Eine Komfortlüftung mit Wärmerückgewinnung ist im Rahmen der Zusatzförderung förderbar, wenn eine Zu- und Abluftanlage mit einem zentralen, dezentralen oder wohnungsweisen Lüftungsgerät (keine Einzellüfter) mit Wärmerückgewinnung installiert wird und dabei folgende Kriterien grundsätzlich erfüllt werden:

  • Effizienzkriterien:

    • Luftmengenspezifische elektrische Leistungsaufnahme ≤ 0,45 W/(m³h) beim Betriebsluftvolumen-strom nach ÖNORM H 6038

    • Fortluftseitiges Temperaturverhältnis im Prüfpunkt 1 ≥ 75% nach EN 13141-7 bzw. EN 308

  • Komfortkriterien:

    • Luftmengen lt. ÖNORM H 6038 an den Bedarf angepasst

    • Schallpegel < 25 dB(A)

    • Außenluftfilter mindestens F7, Abluftfilter mindestens G4 nach DIN EN 779

    • Zulufttemperatur > 17°C

Bei Gebäuden über 300 m² Wohnnutzfläche ist das zentrale Lüftungsgerät mit einem Stromzähler mit Leistungsanzeige auszustatten.

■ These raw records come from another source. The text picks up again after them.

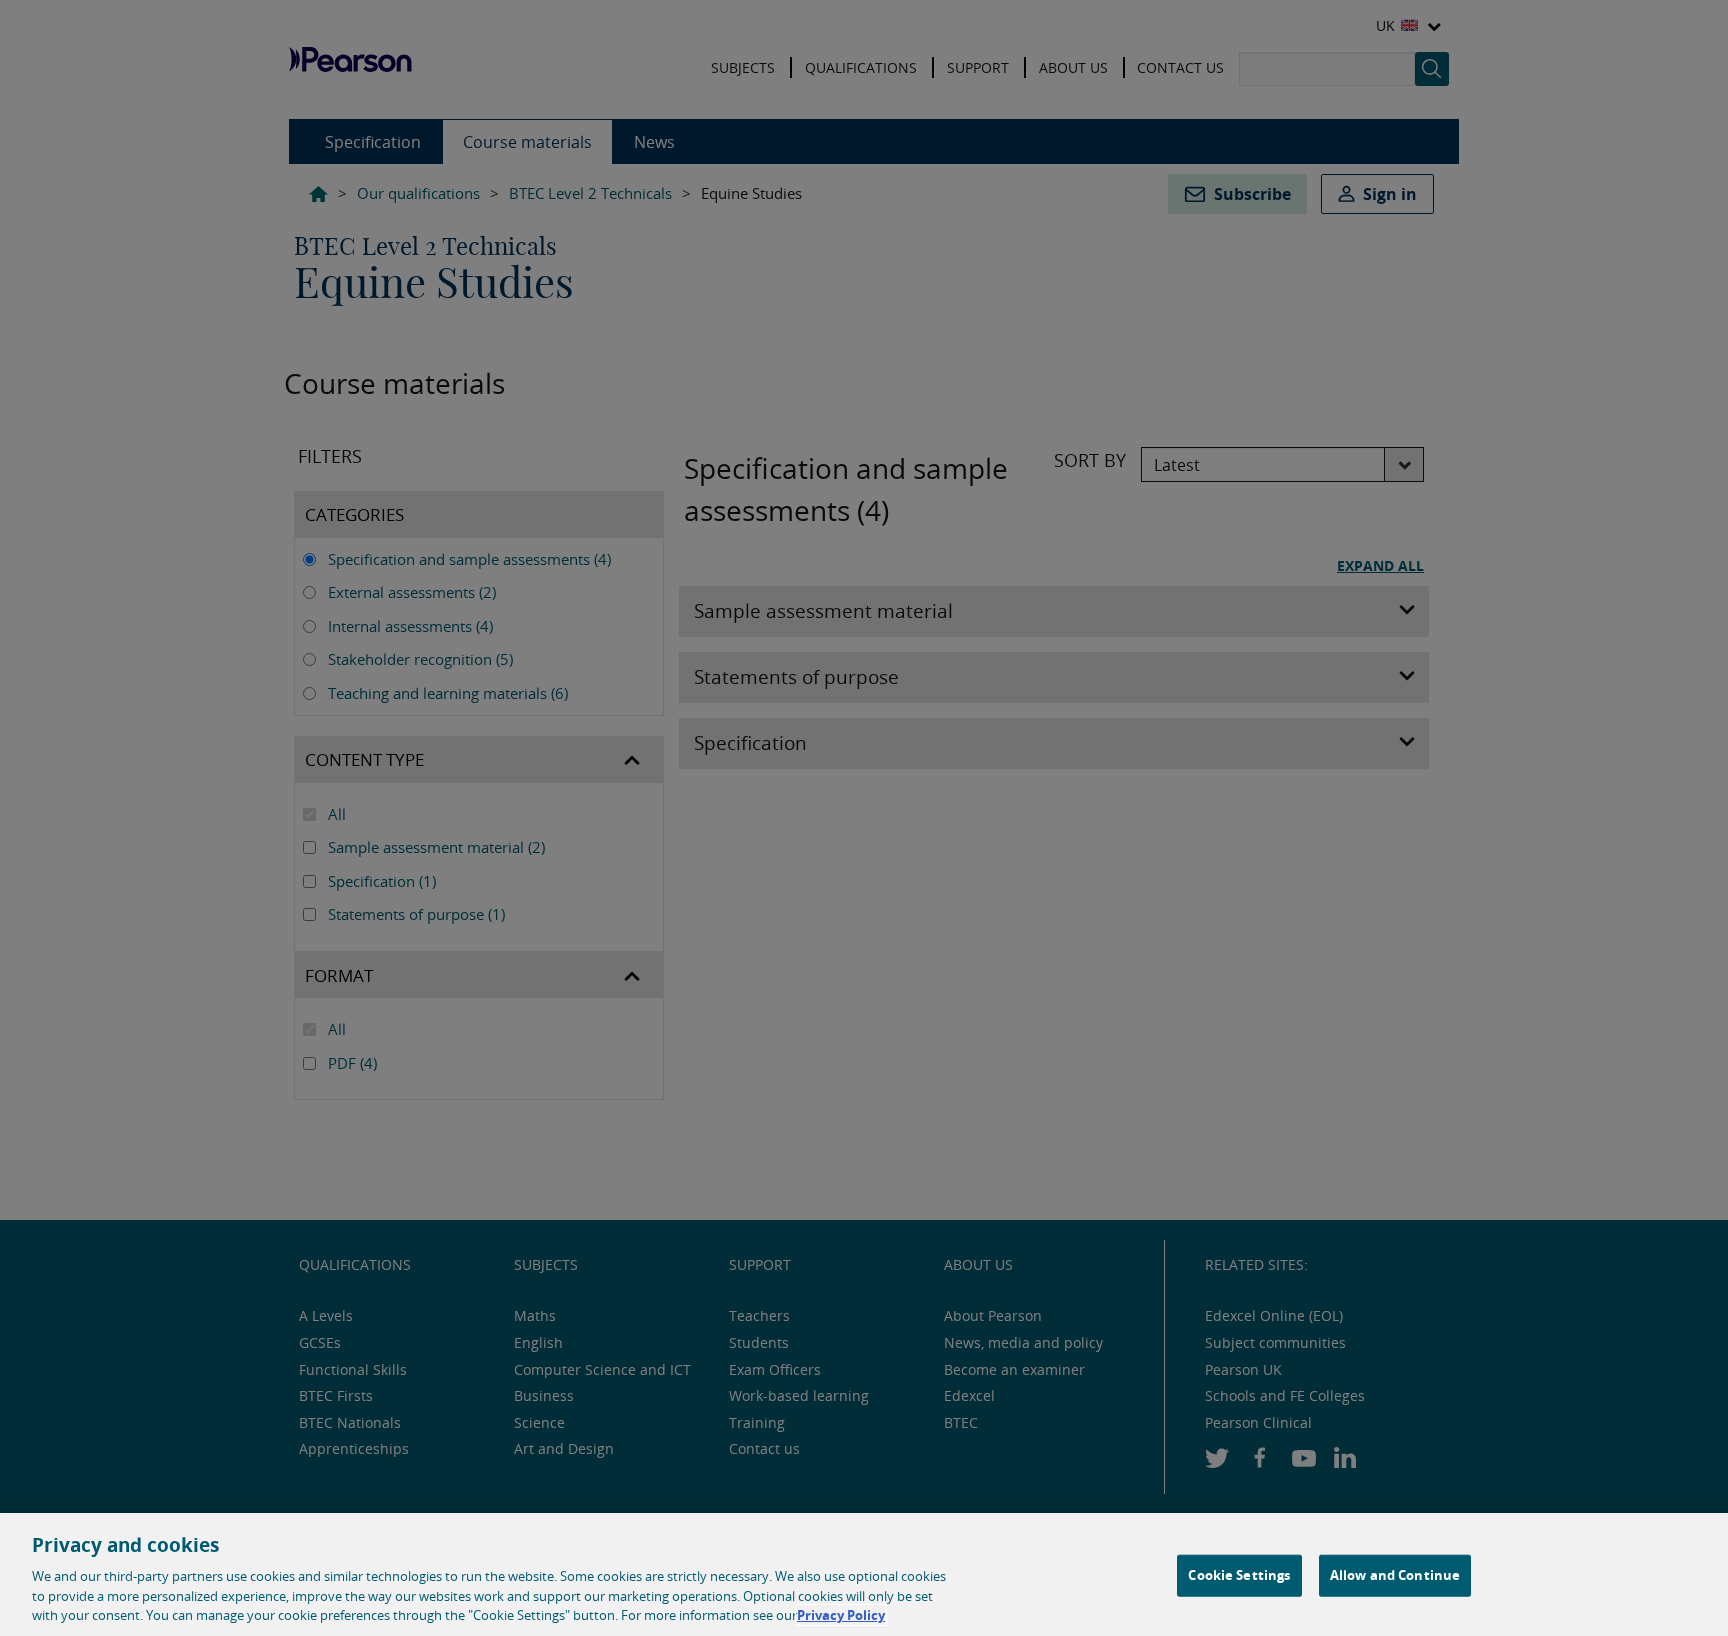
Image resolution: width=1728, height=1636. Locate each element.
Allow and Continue (1395, 1575)
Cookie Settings (1239, 1575)
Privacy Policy (841, 1615)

  • ökologisch vorteilhafte Baustoffe:

Bewertet wird die ökologische Materialqualität mittels Ökoindex 3 je m² Bruttogrundfläche für die thermische Gebäudehülle inkl. Trenndecken. Der Nachweis und die Dokumentation erfolgt im Zuge der Erstellung des Energieausweises. Daten und Grundlagen werden in der baubook-Plattform (http://www.baubook.at) verwaltet. Das Bewertungsverfahren ist im OI3-Leitfaden des Institutes für Baubiologie und Bauökologie in Wien (IBO) beschrieben und ist auf der Homepage der Abteilung Wohnbauförderung (www.tirol.gv.at/wohnbau) abrufbar.

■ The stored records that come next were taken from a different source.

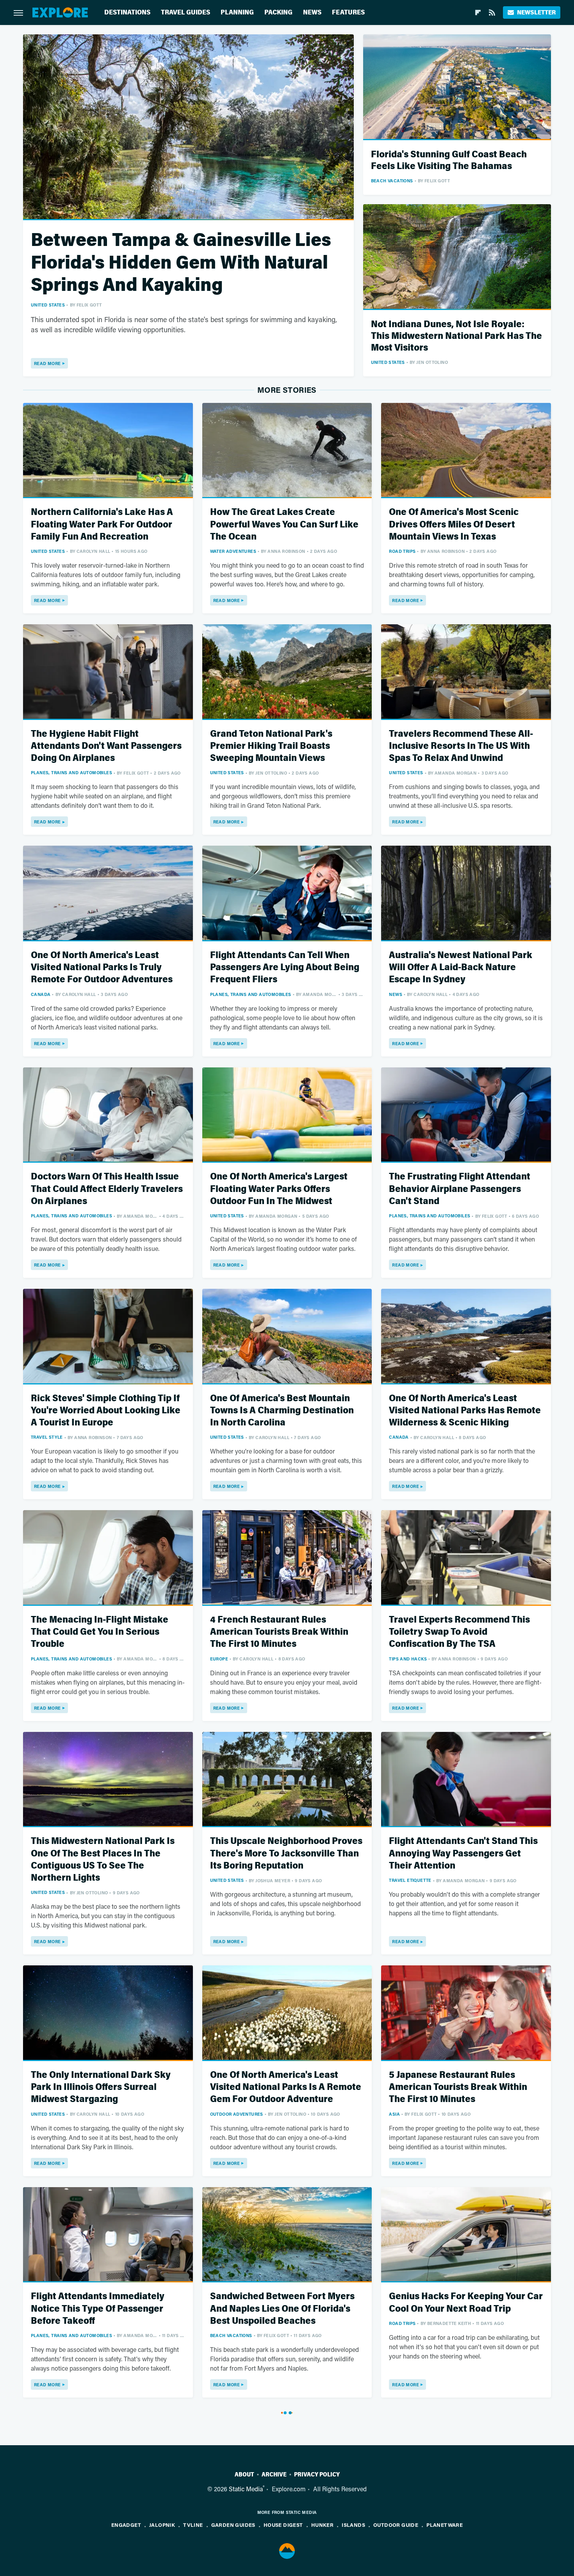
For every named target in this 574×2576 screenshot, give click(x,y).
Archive (274, 2474)
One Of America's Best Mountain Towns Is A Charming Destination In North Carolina (282, 1410)
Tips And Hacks (408, 1659)
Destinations (127, 12)
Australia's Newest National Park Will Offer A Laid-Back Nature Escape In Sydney (460, 967)
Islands (353, 2524)
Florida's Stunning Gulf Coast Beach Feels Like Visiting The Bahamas (449, 160)
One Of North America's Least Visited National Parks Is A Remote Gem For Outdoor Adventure (285, 2087)
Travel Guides (185, 12)
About (244, 2474)
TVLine (193, 2524)
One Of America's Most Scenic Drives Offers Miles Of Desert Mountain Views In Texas (454, 524)
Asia (394, 2114)
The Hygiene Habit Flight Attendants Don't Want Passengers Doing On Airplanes (106, 746)
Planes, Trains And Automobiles (71, 772)
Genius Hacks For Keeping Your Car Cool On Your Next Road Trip (466, 2302)
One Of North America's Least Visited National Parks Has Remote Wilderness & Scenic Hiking (465, 1410)
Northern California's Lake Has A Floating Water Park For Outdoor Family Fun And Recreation (102, 524)
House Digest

Der Förderungswerber (Bauträger) haftet für die Einhaltung der zugrunde gelegten Werte bzw. Maßnahmen. Auf Verlangen sind im Zuge der Endabrechnung konkrete Nachweise über die Ausführung vorzulegen. Der Planer und die ausführenden Firmen haben die berechneten bzw. ausgeführten Werte zu bestätigen.

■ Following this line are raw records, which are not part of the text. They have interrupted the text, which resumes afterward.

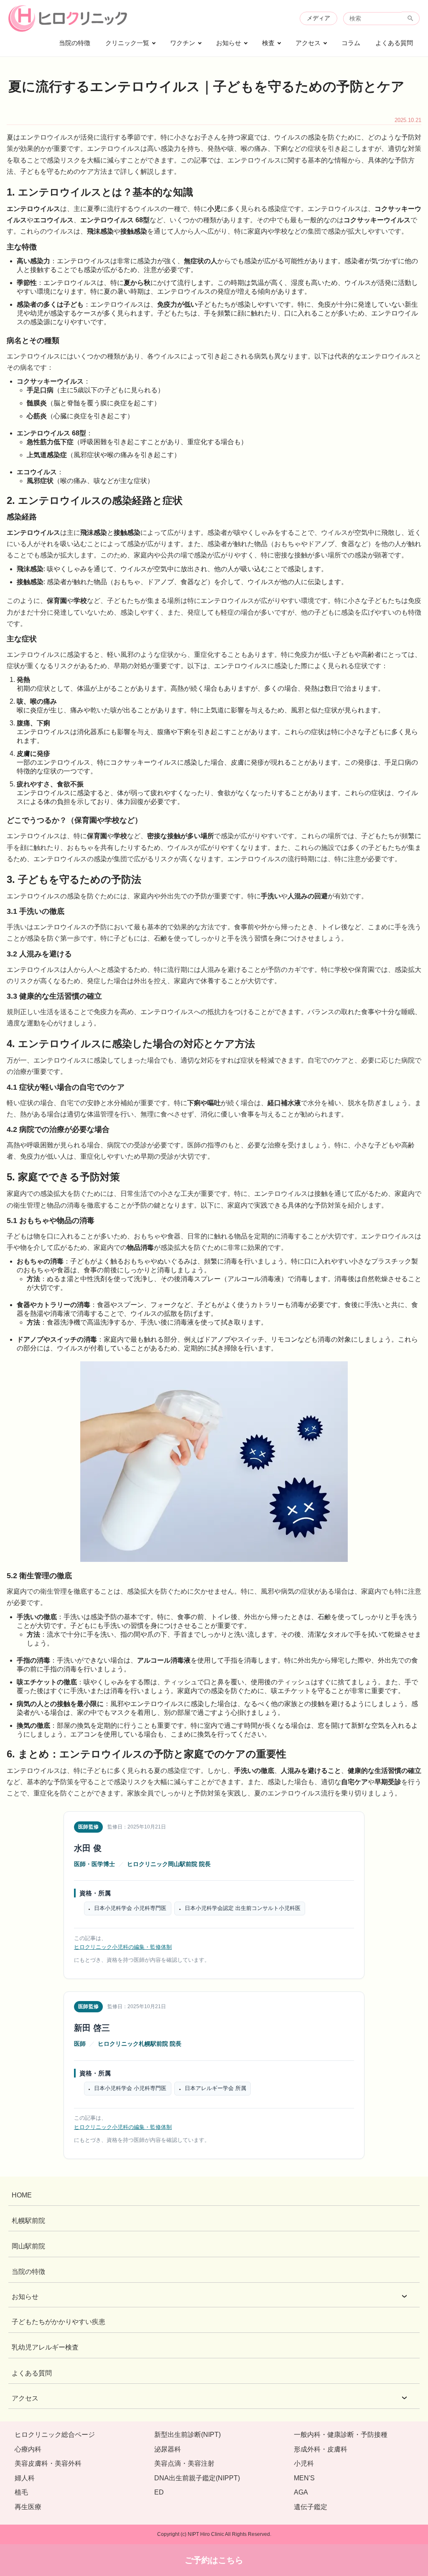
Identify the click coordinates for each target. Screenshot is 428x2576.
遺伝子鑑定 (310, 2506)
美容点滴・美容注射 (184, 2463)
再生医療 (28, 2506)
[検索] (411, 18)
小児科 (304, 2463)
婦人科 (25, 2478)
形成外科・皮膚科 (320, 2449)
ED (159, 2492)
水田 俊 (88, 1848)
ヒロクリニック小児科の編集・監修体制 (123, 1947)
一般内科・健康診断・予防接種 (340, 2434)
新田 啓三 (92, 2027)
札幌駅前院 (28, 2220)
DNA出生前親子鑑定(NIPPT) (197, 2478)
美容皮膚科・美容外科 (48, 2463)
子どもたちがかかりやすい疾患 (58, 2321)
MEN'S (304, 2478)
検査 (268, 43)
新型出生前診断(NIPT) (187, 2434)
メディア (318, 18)
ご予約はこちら (214, 2560)
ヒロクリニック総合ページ (55, 2434)
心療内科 (28, 2449)
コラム (350, 43)
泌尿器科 (167, 2449)
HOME (22, 2195)
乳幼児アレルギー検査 (45, 2347)
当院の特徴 (74, 43)
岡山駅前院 (28, 2246)
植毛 (21, 2492)
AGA (301, 2492)
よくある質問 (394, 43)
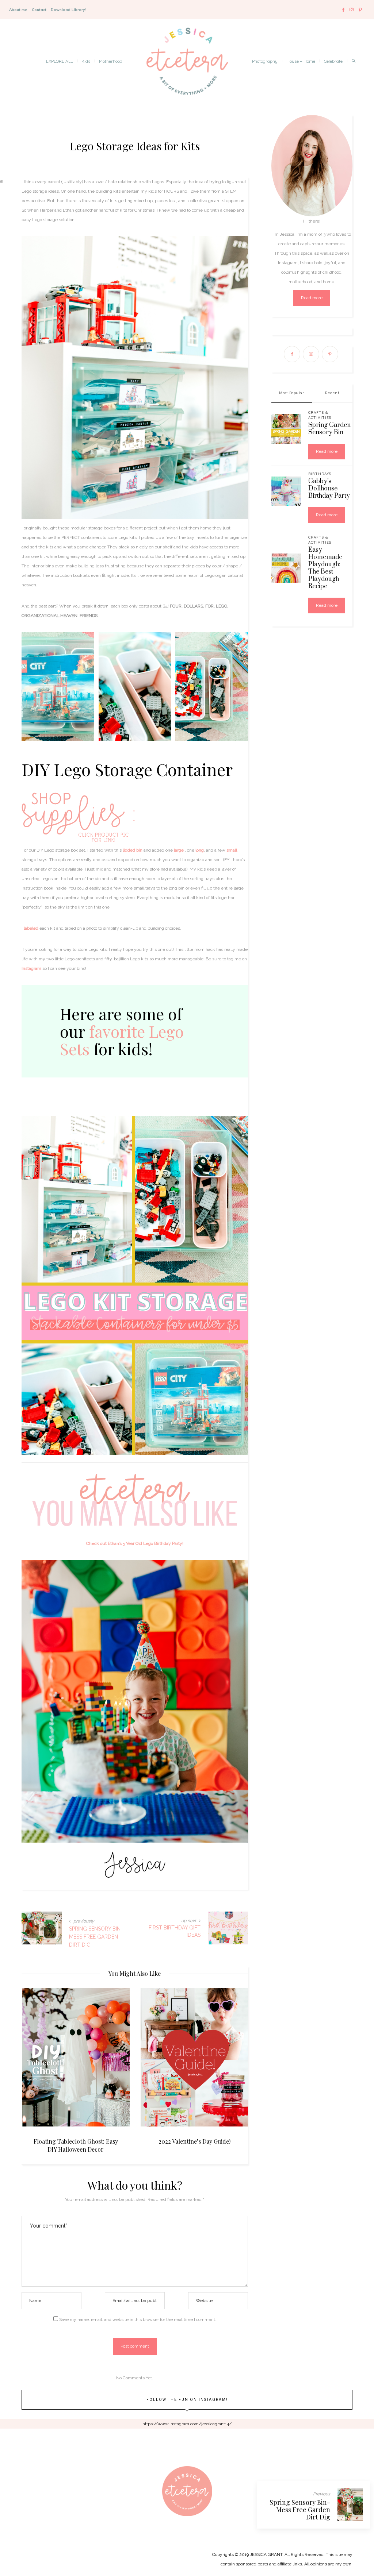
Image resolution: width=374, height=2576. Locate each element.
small (231, 850)
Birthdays (319, 473)
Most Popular (291, 393)
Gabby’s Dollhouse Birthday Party (329, 488)
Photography (265, 61)
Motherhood (110, 61)
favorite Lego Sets (122, 1039)
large (179, 850)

Die Förderung ist grundsätzlich gleichzeitig mit der Einreichung des Wohnbauförderungsansuchens zu beantragen und wird im Zuge der Endabrechnung des Wohnobjektes festgelegt und ausbezahlt, sofern kein Kündigungs- bzw. Rückforderungsgrund für den Förderungskredit / Scheck vorliegt. Im Zuge der Endabrechnung sind erforderliche Abnahmebestätigungen (Formblatt), Gerätespezifikationen und auf Verlangen des Landes weitere Nachwei-se vorzulegen.